Craig L. Duvall, Ph.D. »
“siRNA Delivery Scaffold for Altering Cytokine Signaling in Diabetes Skin Wounds”
Impaired wound healing is a hallmark of diabetes, and chronic diabetic skin ulcers are the number one cause of non-traumatic limb amputations in the United States. Impaired wound closure in this setting is characterized by a cytotoxic, hyperinflammatory state and insufficient proliferation and migration of keratinocytes, fibroblasts, and vascular cells. Here, studies are proposed for development of a novel tissue scaffold for sustained siRNA delivery targeting the suppressor of cytokine signaling (SOCS) family member SOCS3. SOCS3 overexpression has been linked to hypoproliferative keratinocyte phenotype and cytotoxic (M1) activation of macrophages in the diabetic wounds. The central hypothesis of this proposal is that knockdown of SOCS3 using a controlled siRNA delivery system will induce reparative cellular phenotypes (M2 macrophage activation and keratinocyte proliferation) and promote diabetic wound healing. Aim 1 involves development of the delivery system and characterization of its siRNA release kinetics and bioactivity in vitro and in vivo. Aim 2 is to assess the functional effects of SOCS3 knockdown on macrophages and keratinocytes in vitro and on healing in a mouse diabetic skin wound model. The expected outcomes for the proposal include validation of a new platform technology for siRNA delivery to skin wounds and establishing SOCS3 as a potential target for wound therapies, with the long-term goal of reducing wound related morbidity and mortality in diabetic patients.
Daniel J. Moore, M.D.,
Assistant Professor of Pediatrics
Assistant Professor of Pathology, Microbiology and Immunology
“The Microbial Ecology of Immune Tolerance in Type 1 Diabetes”

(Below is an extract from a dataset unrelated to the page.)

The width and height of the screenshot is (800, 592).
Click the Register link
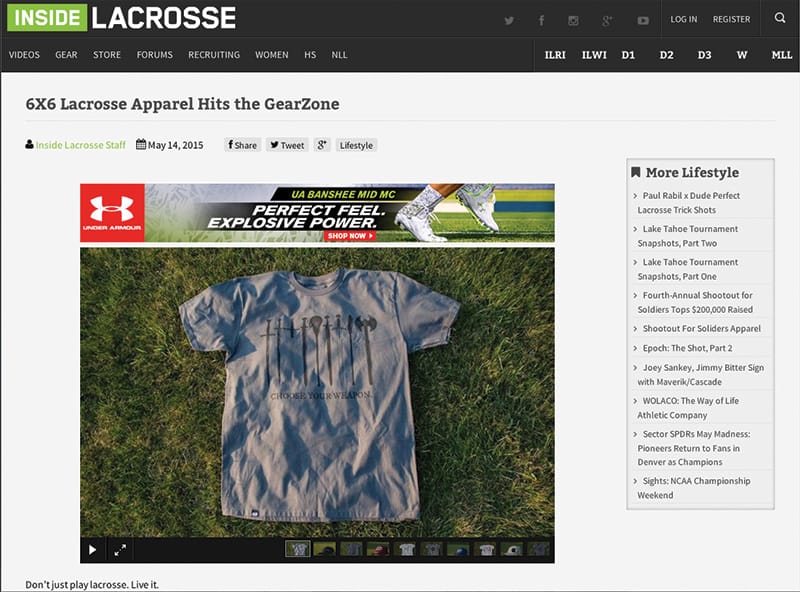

Type 1 diabetes is a relentless autoimmune disorder that afflicts over 2 million Americans and will be diagnosed in over 15,000 new children in the next year. The mechanisms that trigger this disease are unknown, but numerous epidemiologic studies point to environmental factors that may be both protective and provocative. The concept of environmental triggers is also supported by genetic studies; long-term studies on identical twins show that fewer than 60% of twins become concordant for disease even after decades of follow-up. While the circumstantial evidence for environmental effects is large, their role has not been described with mechanistic precision. Thus, interventions aimed at changing the effects of the environment remain haphazard. Recent data suggest that the human microbiome, or metagenome, may determine susceptibility to autoimmune disorders. These studies have been extended to demonstrate that the gut microbiome plays a deterministic role in diabetes susceptibility in the NOD mouse, the primary preclinical model of diabetes (Wen et al, Nature, 2008). Moreover, the microbiome can be modulated by genetic disruption of innate immune function to produce a tolerogenic state, the composition of which is not yet specified. We hypothesize that shifts in the microbiome between tolerogenic and non-tolerogenic states dictate diabetes progression and that these states can be specified and harnessed for diabetes prevention and reversal. In this proposal, we will pursue the first detailed analysis of diabetes-protective and -promoting microbiomes (Aim 1). We will further unravel the mechanisms by which innate and adaptive immunity modifies its composition by capitalizing on our recent description of a diabetes-preventing peptide inhibitor of proinflammatory signaling to the nucleus (Aim 2). These studies will lead to clinically translatable interventions that will enhance immunomodulatory therapies for T1D by identifying and correcting the autoimmunity-promoting state of the resident microbiota in genetically-prone individuals.